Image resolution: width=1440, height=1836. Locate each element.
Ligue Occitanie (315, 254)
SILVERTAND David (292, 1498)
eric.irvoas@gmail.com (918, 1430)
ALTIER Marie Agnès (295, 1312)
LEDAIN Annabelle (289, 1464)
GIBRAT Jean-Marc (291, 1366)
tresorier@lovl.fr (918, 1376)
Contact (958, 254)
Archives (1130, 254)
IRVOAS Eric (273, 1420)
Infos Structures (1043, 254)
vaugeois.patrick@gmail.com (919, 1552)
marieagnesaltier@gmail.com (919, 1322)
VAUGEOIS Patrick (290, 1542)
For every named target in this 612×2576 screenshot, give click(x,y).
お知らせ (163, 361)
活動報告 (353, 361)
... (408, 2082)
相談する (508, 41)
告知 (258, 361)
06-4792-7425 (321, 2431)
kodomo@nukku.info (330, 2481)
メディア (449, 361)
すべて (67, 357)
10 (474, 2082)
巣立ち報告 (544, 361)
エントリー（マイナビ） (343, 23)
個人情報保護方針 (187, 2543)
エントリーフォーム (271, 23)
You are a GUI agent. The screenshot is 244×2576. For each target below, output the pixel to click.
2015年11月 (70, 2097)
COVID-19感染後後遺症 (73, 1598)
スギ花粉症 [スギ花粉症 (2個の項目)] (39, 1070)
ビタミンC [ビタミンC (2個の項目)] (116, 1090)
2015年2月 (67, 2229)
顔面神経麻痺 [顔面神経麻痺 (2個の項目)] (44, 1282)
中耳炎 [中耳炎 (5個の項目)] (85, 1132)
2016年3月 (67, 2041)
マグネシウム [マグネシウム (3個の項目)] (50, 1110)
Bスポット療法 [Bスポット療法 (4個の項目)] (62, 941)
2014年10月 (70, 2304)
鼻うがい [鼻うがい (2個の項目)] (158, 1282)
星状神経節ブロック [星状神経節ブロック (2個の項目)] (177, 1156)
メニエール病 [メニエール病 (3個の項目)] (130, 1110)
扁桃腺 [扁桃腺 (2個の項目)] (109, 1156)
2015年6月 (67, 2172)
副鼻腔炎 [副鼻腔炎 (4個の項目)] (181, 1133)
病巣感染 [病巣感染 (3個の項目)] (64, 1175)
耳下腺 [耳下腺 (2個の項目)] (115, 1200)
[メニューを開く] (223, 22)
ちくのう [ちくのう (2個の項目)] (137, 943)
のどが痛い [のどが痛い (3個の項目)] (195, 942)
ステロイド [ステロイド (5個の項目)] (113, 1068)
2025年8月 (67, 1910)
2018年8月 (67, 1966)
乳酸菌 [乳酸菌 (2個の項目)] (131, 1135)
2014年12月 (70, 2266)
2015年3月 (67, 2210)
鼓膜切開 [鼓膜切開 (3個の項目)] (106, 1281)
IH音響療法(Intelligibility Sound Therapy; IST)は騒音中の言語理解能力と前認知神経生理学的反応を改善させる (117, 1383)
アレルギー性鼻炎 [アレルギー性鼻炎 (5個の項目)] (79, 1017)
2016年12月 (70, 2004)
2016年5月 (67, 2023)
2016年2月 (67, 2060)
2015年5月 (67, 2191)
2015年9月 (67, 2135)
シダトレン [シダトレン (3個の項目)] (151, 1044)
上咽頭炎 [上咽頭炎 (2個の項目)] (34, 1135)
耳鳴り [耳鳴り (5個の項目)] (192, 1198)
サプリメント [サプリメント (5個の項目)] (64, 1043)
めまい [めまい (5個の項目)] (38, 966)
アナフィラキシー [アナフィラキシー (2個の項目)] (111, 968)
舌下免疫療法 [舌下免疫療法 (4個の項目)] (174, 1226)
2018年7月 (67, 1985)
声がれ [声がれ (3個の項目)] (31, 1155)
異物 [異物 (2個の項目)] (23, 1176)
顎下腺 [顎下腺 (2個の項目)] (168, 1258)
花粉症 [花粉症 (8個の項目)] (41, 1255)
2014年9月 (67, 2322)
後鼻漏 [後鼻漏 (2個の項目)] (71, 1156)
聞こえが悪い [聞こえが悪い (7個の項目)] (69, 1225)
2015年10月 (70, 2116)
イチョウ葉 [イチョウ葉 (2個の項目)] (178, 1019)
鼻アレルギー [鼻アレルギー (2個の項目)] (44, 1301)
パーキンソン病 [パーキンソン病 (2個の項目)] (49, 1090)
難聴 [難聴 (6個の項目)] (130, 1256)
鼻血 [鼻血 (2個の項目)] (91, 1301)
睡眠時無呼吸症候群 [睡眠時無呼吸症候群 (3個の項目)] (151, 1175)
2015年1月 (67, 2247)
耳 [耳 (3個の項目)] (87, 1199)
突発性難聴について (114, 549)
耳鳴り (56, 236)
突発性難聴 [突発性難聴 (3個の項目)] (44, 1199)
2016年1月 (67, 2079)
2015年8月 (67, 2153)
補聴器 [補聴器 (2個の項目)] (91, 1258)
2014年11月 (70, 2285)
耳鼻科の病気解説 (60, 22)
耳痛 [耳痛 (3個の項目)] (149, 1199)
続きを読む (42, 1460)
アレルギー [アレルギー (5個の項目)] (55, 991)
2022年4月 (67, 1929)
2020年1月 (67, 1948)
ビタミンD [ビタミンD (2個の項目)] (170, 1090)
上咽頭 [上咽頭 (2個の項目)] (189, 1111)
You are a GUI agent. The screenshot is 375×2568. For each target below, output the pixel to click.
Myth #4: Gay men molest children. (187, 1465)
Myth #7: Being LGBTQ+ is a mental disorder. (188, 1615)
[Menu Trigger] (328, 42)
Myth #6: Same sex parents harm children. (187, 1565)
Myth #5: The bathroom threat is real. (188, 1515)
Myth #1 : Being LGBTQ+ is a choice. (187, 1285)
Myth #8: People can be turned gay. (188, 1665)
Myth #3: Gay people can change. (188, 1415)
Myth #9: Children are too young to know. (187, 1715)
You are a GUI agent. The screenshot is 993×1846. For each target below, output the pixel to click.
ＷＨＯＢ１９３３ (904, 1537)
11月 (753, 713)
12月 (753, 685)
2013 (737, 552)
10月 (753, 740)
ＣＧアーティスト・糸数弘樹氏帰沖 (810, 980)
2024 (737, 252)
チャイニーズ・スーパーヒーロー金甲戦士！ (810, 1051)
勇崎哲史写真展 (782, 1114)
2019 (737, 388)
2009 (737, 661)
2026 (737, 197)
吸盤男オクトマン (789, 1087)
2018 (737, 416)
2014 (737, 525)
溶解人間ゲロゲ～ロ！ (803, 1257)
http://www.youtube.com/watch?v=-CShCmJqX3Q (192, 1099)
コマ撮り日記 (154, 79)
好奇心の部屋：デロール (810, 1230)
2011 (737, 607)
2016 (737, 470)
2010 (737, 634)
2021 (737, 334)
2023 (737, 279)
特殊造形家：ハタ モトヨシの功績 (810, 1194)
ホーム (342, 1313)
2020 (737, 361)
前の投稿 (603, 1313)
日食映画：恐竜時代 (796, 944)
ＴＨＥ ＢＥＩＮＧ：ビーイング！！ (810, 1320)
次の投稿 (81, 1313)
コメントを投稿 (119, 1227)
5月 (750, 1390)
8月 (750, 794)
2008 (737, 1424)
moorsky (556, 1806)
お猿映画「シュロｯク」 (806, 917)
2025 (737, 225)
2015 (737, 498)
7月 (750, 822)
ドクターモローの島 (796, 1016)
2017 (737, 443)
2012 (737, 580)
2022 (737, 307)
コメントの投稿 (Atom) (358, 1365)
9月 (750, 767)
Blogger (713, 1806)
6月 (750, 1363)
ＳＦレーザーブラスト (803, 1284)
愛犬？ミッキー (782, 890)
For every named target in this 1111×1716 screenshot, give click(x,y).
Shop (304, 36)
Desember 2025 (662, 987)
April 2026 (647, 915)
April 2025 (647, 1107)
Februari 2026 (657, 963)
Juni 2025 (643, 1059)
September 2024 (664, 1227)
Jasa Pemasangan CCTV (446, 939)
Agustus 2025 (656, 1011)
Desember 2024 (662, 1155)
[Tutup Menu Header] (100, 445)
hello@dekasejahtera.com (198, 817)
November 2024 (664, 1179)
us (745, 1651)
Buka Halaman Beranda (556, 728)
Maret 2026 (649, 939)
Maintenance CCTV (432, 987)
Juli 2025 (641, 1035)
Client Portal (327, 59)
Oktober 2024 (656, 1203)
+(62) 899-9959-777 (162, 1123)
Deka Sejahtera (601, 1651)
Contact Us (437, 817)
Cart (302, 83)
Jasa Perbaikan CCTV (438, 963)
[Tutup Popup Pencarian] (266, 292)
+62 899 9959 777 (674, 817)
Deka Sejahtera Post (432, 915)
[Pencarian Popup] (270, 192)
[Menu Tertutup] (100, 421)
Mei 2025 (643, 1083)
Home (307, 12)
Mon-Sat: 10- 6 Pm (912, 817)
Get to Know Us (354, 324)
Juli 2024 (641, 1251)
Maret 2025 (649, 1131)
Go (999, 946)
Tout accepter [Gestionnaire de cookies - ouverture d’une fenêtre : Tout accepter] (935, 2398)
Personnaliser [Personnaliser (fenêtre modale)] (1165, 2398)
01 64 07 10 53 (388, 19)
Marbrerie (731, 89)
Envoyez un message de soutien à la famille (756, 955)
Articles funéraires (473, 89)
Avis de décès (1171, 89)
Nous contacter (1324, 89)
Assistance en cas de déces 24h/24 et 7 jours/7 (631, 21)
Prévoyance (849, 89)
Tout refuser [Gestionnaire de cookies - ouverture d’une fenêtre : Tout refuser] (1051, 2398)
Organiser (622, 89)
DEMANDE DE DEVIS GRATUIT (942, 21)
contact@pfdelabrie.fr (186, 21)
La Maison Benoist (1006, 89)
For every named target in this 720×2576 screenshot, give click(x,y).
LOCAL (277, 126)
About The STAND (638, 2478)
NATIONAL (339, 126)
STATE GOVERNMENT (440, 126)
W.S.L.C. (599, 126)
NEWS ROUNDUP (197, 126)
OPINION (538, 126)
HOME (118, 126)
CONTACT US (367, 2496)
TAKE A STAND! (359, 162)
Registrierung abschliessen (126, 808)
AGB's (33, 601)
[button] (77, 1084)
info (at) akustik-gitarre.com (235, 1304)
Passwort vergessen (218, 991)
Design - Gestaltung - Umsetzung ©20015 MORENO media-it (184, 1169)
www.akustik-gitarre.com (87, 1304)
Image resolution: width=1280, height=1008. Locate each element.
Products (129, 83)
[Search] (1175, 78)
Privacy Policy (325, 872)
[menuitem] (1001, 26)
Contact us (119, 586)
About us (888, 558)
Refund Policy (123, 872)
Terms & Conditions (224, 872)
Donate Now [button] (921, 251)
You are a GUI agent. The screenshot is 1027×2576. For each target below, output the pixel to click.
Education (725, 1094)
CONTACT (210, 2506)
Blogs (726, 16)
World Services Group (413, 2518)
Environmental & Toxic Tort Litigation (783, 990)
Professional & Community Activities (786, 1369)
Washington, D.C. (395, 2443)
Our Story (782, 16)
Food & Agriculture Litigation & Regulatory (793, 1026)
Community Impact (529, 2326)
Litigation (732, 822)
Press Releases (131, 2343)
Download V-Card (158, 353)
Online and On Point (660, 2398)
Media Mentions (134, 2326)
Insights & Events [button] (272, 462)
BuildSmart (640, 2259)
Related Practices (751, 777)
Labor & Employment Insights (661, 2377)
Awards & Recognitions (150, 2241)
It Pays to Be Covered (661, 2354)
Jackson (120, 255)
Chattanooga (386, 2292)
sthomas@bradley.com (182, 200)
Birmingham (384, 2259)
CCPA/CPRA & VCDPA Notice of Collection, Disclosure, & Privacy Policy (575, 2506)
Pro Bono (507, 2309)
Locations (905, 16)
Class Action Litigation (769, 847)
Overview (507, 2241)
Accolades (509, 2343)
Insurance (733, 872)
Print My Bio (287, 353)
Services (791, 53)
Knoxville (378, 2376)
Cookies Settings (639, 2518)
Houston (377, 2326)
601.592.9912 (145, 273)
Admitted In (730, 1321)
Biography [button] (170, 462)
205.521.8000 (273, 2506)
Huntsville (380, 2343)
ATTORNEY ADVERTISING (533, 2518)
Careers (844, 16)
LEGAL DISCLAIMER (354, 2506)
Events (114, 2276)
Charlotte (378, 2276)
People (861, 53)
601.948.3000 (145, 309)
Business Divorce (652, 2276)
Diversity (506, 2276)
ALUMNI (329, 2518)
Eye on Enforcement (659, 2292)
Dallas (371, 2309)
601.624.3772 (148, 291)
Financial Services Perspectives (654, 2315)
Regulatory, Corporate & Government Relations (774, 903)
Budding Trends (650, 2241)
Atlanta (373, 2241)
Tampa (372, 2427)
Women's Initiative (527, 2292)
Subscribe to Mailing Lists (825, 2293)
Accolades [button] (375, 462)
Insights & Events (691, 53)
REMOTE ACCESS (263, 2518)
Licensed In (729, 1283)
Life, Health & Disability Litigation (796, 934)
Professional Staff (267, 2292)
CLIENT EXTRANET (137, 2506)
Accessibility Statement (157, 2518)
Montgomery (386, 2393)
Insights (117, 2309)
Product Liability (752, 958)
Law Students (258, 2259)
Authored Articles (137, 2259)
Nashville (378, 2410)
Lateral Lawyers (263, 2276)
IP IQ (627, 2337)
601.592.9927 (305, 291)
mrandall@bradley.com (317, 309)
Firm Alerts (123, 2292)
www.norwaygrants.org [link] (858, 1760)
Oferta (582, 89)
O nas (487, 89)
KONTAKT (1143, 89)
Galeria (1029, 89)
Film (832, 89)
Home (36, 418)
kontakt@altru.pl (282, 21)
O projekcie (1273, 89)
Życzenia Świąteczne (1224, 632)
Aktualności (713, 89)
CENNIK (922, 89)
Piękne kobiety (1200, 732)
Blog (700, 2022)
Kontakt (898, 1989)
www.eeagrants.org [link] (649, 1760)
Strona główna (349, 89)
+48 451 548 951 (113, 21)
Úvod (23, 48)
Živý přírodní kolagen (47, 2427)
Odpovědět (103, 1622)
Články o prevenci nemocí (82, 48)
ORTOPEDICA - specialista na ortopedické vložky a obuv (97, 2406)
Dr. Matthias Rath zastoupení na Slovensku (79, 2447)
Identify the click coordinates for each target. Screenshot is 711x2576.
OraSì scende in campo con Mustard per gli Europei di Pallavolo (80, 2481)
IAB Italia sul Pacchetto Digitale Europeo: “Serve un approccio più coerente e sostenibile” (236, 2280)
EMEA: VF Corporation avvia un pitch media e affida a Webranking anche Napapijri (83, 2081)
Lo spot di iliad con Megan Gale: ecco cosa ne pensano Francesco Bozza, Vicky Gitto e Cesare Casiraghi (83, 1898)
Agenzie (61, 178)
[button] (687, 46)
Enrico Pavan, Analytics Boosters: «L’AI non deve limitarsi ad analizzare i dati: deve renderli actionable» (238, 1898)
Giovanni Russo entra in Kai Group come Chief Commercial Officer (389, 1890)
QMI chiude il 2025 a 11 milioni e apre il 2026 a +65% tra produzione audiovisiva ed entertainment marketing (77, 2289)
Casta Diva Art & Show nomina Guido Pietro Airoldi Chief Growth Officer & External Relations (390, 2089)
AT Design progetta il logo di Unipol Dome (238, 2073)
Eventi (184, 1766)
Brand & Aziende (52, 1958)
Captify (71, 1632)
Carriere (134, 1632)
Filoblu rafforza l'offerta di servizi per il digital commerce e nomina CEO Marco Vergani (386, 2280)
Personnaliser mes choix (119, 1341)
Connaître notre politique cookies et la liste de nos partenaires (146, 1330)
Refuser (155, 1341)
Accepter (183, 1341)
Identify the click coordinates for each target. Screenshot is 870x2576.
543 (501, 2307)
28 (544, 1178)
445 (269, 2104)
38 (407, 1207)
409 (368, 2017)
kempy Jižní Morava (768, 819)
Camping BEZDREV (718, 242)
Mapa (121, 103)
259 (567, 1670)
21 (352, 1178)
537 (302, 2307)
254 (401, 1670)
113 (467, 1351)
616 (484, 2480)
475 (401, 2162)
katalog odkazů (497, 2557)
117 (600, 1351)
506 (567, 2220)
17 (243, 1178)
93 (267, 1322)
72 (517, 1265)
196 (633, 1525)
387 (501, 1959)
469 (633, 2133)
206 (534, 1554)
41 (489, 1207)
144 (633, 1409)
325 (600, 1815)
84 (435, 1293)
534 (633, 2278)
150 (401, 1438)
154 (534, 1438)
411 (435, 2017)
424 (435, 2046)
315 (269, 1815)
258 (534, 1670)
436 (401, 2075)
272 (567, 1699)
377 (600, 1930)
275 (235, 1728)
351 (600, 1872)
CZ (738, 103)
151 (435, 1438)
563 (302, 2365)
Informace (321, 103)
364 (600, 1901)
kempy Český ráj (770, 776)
--------------------------------
Exercise aim: List everything from the first line of the rows down to the line containing "聞こえが悪い [聞こえが悪い (7個の項目)] (69, 1225)", both included, as a numbered list with blank lines omitted.

Solution to the problem:
1. Image resolution: width=1440, height=1836. Locate each element.
2. Ligue Occitanie (315, 254)
3. SILVERTAND David (292, 1498)
4. eric.irvoas@gmail.com (918, 1430)
5. ALTIER Marie Agnès (295, 1312)
6. LEDAIN Annabelle (289, 1464)
7. GIBRAT Jean-Marc (291, 1366)
8. tresorier@lovl.fr (918, 1376)
9. Contact (958, 254)
10. Archives (1130, 254)
11. IRVOAS Eric (273, 1420)
12. Infos Structures (1043, 254)
13. vaugeois.patrick@gmail.com (919, 1552)
14. marieagnesaltier@gmail.com (919, 1322)
15. VAUGEOIS Patrick (290, 1542)
16. For every named target in this 612×2576 screenshot, give click(x,y).
17. お知らせ (163, 361)
18. 活動報告 (353, 361)
19. ... (408, 2082)
20. 相談する (508, 41)
21. 告知 (258, 361)
22. 06-4792-7425 (321, 2431)
23. kodomo@nukku.info (330, 2481)
24. メディア (449, 361)
25. すべて (67, 357)
26. 10 (474, 2082)
27. 巣立ち報告 (544, 361)
28. エントリー（マイナビ） (343, 23)
29. 個人情報保護方針 (187, 2543)
30. エントリーフォーム (271, 23)
31. You are a GUI agent. The screenshot is 244×2576. For each target below, output the pixel to click.
32. 2015年11月 (70, 2097)
33. COVID-19感染後後遺症 (73, 1598)
34. スギ花粉症 [スギ花粉症 (2個の項目)] (39, 1070)
35. ビタミンC [ビタミンC (2個の項目)] (116, 1090)
36. 2015年2月 (67, 2229)
37. 顔面神経麻痺 [顔面神経麻痺 (2個の項目)] (44, 1282)
38. 中耳炎 [中耳炎 (5個の項目)] (85, 1132)
39. 2016年3月 (67, 2041)
40. マグネシウム [マグネシウム (3個の項目)] (50, 1110)
41. Bスポット療法 [Bスポット療法 (4個の項目)] (62, 941)
42. 2014年10月 (70, 2304)
43. 鼻うがい [鼻うがい (2個の項目)] (158, 1282)
44. 星状神経節ブロック [星状神経節ブロック (2個の項目)] (177, 1156)
45. メニエール病 [メニエール病 (3個の項目)] (130, 1110)
46. 扁桃腺 [扁桃腺 (2個の項目)] (109, 1156)
47. 2015年6月 (67, 2172)
48. 副鼻腔炎 [副鼻腔炎 (4個の項目)] (181, 1133)
49. 病巣感染 [病巣感染 (3個の項目)] (64, 1175)
50. 耳下腺 [耳下腺 (2個の項目)] (115, 1200)
51. [メニューを開く] (223, 22)
52. ちくのう [ちくのう (2個の項目)] (137, 943)
53. のどが痛い [のどが痛い (3個の項目)] (195, 942)
54. ステロイド [ステロイド (5個の項目)] (113, 1068)
55. 2025年8月 (67, 1910)
56. 2018年8月 (67, 1966)
57. 乳酸菌 [乳酸菌 (2個の項目)] (131, 1135)
58. 2014年12月 (70, 2266)
59. 2015年3月 (67, 2210)
60. 鼓膜切開 [鼓膜切開 (3個の項目)] (106, 1281)
61. IH音響療法(Intelligibility Sound Therapy; IST)は騒音中の言語理解能力と前認知神経生理学的反応を改善させる (117, 1383)
62. アレルギー性鼻炎 [アレルギー性鼻炎 (5個の項目)] (79, 1017)
63. 2016年12月 (70, 2004)
64. 2016年5月 (67, 2023)
65. 2016年2月 (67, 2060)
66. 2015年5月 (67, 2191)
67. 2015年9月 (67, 2135)
68. シダトレン [シダトレン (3個の項目)] (151, 1044)
69. 上咽頭炎 [上咽頭炎 (2個の項目)] (34, 1135)
70. 耳鳴り [耳鳴り (5個の項目)] (192, 1198)
71. サプリメント [サプリメント (5個の項目)] (64, 1043)
72. めまい [めまい (5個の項目)] (38, 966)
73. アナフィラキシー [アナフィラキシー (2個の項目)] (111, 968)
74. 舌下免疫療法 [舌下免疫療法 (4個の項目)] (174, 1226)
75. 2018年7月 (67, 1985)
76. 声がれ [声がれ (3個の項目)] (31, 1155)
77. 異物 [異物 (2個の項目)] (23, 1176)
78. 顎下腺 [顎下腺 (2個の項目)] (168, 1258)
79. 花粉症 [花粉症 (8個の項目)] (41, 1255)
80. 2014年9月 (67, 2322)
81. 後鼻漏 [後鼻漏 (2個の項目)] (71, 1156)
82. 聞こえが悪い [聞こえが悪い (7個の項目)] (69, 1225)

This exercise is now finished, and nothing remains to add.